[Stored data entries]
--- START ---

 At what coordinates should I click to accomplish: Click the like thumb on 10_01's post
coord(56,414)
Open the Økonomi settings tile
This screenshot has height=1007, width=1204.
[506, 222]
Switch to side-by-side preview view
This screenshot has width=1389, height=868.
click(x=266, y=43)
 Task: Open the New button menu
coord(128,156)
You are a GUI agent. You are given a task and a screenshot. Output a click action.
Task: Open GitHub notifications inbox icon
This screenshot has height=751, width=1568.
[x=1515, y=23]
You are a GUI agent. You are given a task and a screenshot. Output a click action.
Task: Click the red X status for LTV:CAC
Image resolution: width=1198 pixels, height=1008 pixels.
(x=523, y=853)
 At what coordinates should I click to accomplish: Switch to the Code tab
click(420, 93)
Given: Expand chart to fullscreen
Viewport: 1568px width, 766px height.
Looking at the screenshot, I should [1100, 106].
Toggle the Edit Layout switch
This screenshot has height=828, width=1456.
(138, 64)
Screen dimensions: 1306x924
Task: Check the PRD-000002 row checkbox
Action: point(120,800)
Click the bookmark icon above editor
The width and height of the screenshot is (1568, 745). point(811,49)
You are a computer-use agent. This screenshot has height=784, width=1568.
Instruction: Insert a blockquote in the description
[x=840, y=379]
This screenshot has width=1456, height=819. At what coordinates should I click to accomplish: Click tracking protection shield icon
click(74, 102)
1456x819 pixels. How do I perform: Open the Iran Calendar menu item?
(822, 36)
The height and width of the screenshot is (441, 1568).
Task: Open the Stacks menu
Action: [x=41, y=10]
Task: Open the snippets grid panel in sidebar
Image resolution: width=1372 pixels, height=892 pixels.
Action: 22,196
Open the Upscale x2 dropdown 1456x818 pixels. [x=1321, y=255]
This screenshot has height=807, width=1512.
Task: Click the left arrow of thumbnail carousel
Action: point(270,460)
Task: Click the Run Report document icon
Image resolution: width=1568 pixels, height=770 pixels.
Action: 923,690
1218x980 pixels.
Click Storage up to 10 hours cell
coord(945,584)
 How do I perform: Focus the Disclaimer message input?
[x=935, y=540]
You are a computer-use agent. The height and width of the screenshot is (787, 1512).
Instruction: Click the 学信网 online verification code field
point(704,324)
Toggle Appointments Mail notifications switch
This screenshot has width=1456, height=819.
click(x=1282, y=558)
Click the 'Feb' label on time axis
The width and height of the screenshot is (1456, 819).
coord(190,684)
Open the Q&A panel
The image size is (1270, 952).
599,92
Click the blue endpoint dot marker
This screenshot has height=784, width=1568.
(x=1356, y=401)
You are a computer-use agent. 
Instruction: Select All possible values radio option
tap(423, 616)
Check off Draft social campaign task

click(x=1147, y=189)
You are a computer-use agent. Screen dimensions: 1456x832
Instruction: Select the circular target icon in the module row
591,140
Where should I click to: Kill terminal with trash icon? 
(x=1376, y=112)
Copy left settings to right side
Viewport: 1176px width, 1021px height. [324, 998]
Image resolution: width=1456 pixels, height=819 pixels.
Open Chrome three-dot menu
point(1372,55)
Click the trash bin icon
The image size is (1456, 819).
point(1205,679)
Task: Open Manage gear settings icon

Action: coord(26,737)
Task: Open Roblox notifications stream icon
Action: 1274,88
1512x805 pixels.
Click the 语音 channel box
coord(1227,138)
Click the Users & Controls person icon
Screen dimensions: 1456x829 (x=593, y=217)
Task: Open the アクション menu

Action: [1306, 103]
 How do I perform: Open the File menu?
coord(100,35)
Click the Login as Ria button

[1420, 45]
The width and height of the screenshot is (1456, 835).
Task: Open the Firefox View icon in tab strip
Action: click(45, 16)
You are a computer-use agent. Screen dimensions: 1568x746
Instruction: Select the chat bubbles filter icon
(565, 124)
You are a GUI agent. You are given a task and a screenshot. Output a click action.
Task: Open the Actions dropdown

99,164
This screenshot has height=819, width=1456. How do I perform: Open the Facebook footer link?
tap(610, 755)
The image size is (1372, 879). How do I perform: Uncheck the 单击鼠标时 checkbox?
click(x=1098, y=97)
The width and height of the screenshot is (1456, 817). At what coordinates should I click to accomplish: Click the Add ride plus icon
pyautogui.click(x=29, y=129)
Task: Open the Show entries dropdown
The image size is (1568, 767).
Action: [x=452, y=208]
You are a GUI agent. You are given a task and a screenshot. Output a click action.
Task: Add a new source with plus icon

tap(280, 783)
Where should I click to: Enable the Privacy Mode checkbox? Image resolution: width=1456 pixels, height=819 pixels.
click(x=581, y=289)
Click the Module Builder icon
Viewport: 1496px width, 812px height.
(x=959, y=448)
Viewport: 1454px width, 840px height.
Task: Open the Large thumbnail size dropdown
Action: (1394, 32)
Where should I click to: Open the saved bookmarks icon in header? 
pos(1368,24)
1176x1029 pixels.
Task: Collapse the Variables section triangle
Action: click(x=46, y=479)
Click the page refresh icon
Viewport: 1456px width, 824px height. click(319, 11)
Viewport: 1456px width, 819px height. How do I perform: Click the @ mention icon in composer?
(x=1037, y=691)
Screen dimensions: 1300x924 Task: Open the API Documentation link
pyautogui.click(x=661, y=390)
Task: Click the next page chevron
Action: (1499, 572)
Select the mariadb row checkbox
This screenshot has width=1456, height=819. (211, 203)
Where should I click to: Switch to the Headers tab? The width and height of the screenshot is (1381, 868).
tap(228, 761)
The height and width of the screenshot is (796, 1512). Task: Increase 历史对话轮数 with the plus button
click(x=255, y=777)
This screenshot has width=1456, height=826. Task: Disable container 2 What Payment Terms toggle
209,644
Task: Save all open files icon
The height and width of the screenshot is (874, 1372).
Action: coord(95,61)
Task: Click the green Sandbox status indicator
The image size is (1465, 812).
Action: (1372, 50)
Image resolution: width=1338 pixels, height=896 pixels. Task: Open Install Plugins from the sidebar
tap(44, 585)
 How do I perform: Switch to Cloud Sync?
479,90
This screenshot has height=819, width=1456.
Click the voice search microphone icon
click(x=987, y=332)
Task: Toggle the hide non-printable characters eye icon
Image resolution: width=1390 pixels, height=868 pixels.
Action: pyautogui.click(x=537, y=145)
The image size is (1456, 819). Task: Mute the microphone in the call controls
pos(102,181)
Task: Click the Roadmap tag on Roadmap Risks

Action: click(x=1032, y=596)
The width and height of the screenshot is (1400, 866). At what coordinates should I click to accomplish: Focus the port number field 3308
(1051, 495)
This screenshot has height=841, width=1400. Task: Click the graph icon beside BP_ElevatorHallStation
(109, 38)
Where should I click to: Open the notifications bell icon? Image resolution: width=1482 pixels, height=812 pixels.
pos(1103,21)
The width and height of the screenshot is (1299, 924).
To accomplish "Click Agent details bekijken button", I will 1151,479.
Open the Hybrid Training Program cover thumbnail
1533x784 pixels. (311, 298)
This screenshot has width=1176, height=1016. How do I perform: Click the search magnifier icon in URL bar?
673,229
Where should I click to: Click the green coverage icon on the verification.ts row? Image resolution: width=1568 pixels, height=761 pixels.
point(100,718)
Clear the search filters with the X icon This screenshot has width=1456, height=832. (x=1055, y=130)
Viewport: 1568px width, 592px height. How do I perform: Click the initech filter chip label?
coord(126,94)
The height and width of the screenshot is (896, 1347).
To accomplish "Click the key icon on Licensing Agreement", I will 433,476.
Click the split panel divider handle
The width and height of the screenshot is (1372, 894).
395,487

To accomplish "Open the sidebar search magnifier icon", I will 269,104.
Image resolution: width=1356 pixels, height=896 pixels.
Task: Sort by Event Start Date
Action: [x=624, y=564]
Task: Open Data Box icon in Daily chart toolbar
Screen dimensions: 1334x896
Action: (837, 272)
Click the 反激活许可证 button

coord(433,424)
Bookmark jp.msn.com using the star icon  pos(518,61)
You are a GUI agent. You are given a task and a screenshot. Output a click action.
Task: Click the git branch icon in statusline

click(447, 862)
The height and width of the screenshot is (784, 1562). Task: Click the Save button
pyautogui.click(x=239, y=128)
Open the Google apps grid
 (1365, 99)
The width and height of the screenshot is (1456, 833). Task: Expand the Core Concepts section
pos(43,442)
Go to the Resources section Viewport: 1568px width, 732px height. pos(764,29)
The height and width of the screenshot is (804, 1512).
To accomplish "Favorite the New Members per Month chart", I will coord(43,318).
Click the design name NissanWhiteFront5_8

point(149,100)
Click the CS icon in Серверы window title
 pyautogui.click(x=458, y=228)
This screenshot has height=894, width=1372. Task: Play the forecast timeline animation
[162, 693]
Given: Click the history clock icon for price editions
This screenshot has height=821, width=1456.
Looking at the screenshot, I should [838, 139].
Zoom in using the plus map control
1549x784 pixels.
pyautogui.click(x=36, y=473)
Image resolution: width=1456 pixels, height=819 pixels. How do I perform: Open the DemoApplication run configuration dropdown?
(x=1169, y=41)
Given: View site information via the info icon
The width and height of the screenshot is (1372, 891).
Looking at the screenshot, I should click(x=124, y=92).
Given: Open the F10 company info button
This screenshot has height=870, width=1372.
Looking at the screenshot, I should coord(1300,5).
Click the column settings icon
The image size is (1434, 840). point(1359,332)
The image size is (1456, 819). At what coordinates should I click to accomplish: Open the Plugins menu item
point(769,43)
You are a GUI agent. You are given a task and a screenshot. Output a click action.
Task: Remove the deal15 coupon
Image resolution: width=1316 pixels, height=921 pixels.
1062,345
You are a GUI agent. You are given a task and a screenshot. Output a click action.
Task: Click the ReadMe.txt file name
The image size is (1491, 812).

--- END ---

Task | Look above for the line with "Image resolution: width=1390" and the line with "Bookmark jp.msn.com using". Retype those two lines and every line between them exactly, adding nothing.

Written solution |
Image resolution: width=1390 pixels, height=868 pixels.
Action: pyautogui.click(x=537, y=145)
The image size is (1456, 819). Task: Mute the microphone in the call controls
pos(102,181)
Task: Click the Roadmap tag on Roadmap Risks

Action: click(x=1032, y=596)
The width and height of the screenshot is (1400, 866). At what coordinates should I click to accomplish: Focus the port number field 3308
(1051, 495)
This screenshot has height=841, width=1400. Task: Click the graph icon beside BP_ElevatorHallStation
(109, 38)
Where should I click to: Open the notifications bell icon? Image resolution: width=1482 pixels, height=812 pixels.
pos(1103,21)
The width and height of the screenshot is (1299, 924).
To accomplish "Click Agent details bekijken button", I will 1151,479.
Open the Hybrid Training Program cover thumbnail
1533x784 pixels. (311, 298)
This screenshot has width=1176, height=1016. How do I perform: Click the search magnifier icon in URL bar?
673,229
Where should I click to: Click the green coverage icon on the verification.ts row? Image resolution: width=1568 pixels, height=761 pixels.
point(100,718)
Clear the search filters with the X icon This screenshot has width=1456, height=832. (x=1055, y=130)
Viewport: 1568px width, 592px height. How do I perform: Click the initech filter chip label?
coord(126,94)
The height and width of the screenshot is (896, 1347).
To accomplish "Click the key icon on Licensing Agreement", I will 433,476.
Click the split panel divider handle
The width and height of the screenshot is (1372, 894).
395,487

To accomplish "Open the sidebar search magnifier icon", I will 269,104.
Image resolution: width=1356 pixels, height=896 pixels.
Task: Sort by Event Start Date
Action: [x=624, y=564]
Task: Open Data Box icon in Daily chart toolbar
Screen dimensions: 1334x896
Action: (837, 272)
Click the 反激活许可证 button

coord(433,424)
Bookmark jp.msn.com using the star icon  pos(518,61)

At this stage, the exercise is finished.